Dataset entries
^^^^^^^^^^^^^^^^

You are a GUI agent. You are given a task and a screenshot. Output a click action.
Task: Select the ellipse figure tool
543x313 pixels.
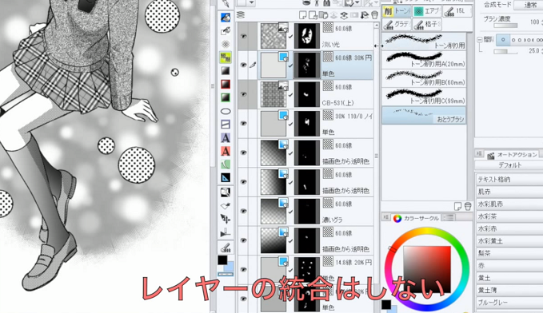tap(226, 111)
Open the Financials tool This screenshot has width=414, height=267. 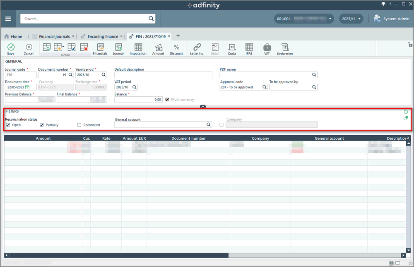100,48
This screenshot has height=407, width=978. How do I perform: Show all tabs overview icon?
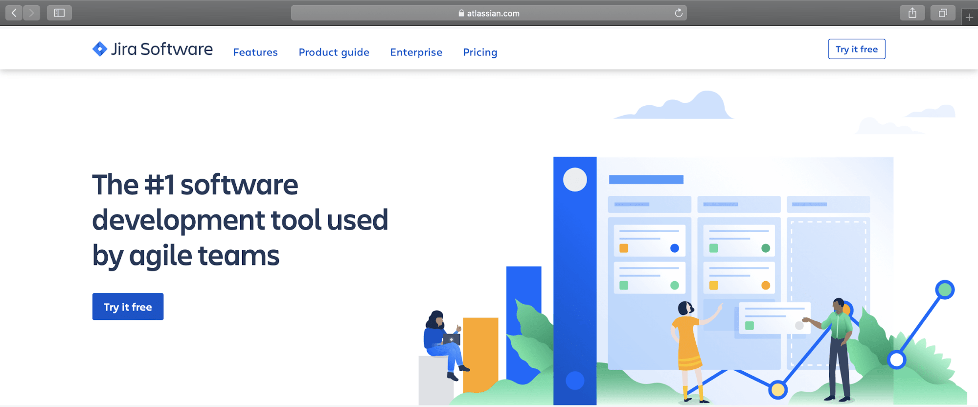click(x=943, y=13)
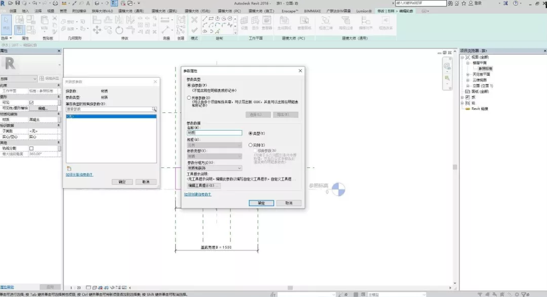The width and height of the screenshot is (547, 297).
Task: Switch to the 视图 ribbon tab
Action: [x=50, y=11]
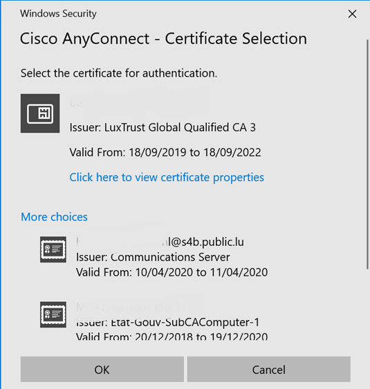
Task: Click the LuxTrust Global Qualified CA 3 issuer line
Action: pos(163,128)
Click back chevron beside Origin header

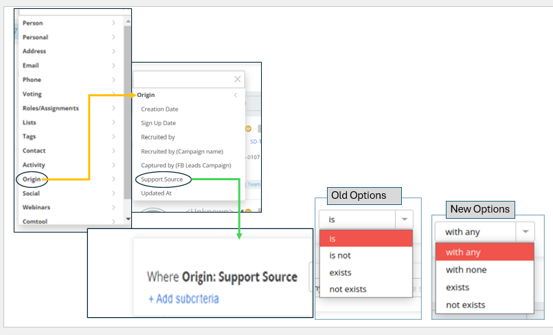coord(236,95)
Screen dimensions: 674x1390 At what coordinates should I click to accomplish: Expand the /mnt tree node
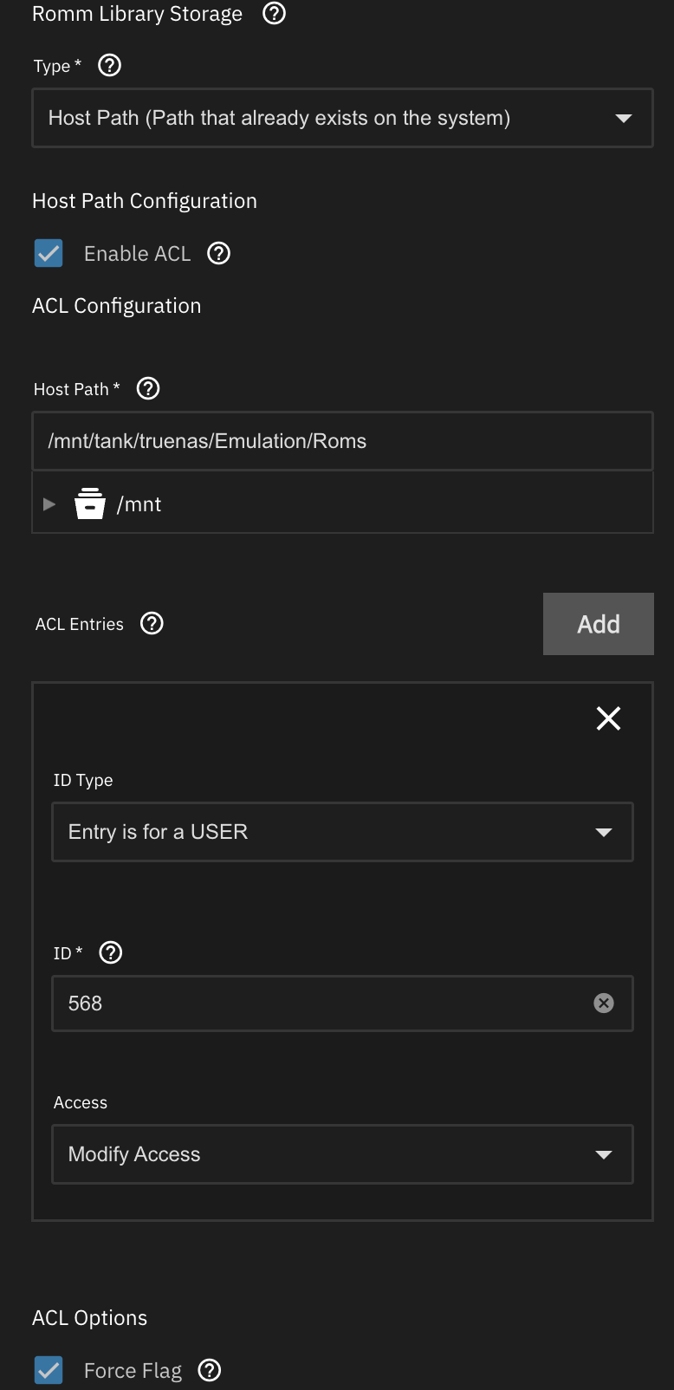49,503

^^^^^^^^^^^^^^^^

Exercise description
All lines from the one containing "Click back chevron beside Origin header" to the last line of the data above, both included, should be printed exactly, and the pictures should not appear.

Answer to the problem
Click back chevron beside Origin header

coord(236,95)
Screen dimensions: 674x1390 At what coordinates should I click to accomplish: Expand the /mnt tree node
49,503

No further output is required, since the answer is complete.